Of 81 cases studied by McLean and Mink the eye was involved in 21. The larynx was involved in 33 of these cases. It is the frequent perforation of the hard palate that gives these patients the nasal voice, whence the name of the disease is derived.
Symptomatology
Patients with the disease have rarely been observed prior to the full development of the mutilating ulcerations. In a few cases, however, it was noted that a patch of membrane first appeared in the region of the soft palate. This membrane rapidly became honeycombed and an examination three or four days later showed underneath a deep ulcer, surrounded by an area of marked congestion.

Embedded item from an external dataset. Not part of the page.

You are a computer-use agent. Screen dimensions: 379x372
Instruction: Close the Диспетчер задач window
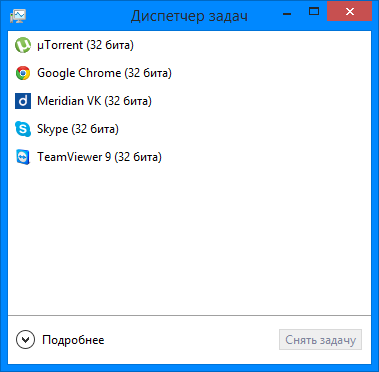350,12
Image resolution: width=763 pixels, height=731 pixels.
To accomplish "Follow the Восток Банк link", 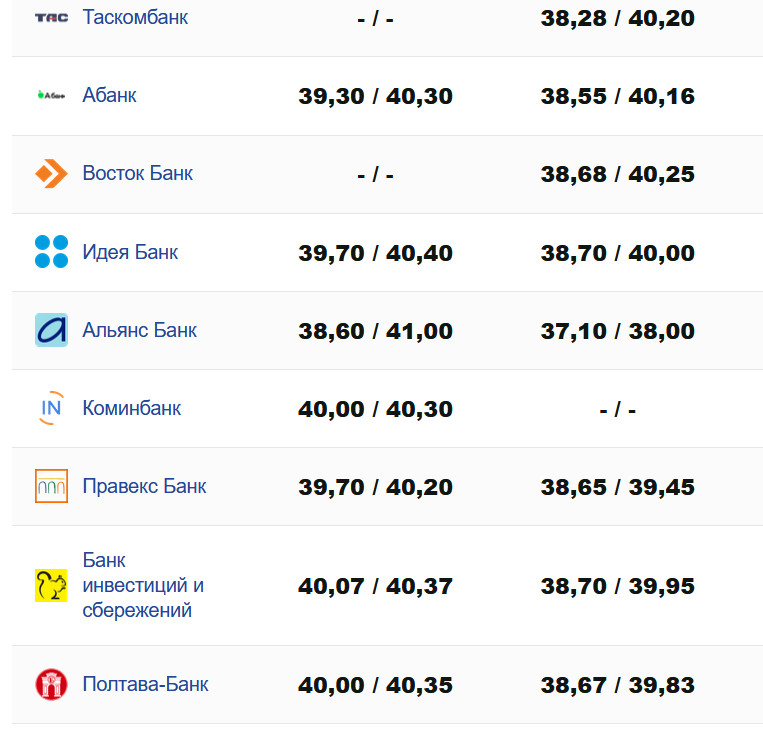I will click(137, 174).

The ulcerating process advances rapidly, destroying bone as well as soft parts. The process seems to extend from within outward, giving a funnel-shaped loss of tissue. The ulceration advances upward and forward, destroying the nasal septum and structures forming the tip of the nose, leaving the upper lip as the lower border of this external opening.
The active process tends to become quiescent in one or two years, the cases then showing extensive loss of tissue with cicatricial borders. Occasionally active ulceration may again set in after a period of quiescence.
The voice character is that of any case where there is a perforation of the hard palate and is not distinctive of the victims of this disease.
During active ulceration there is a malodorous sero-purulent discharge which makes the patients very objectionable. These cases seem to suffer very little impairment of the general health even when the process is active.
Although the destructive lesions about the nasopharynx and the region of the face are the most striking ones it would appear that similar ulcers on the extremities are of the same nature as those more prominently situated.
In an examination of the blood of 10 of these cases in Guam I did not observe any abnormal findings, other than an eosinophilia, which was present to an equal degree in those unaffected. Musgrave and Marshall reported a slight leucocytosis in their case.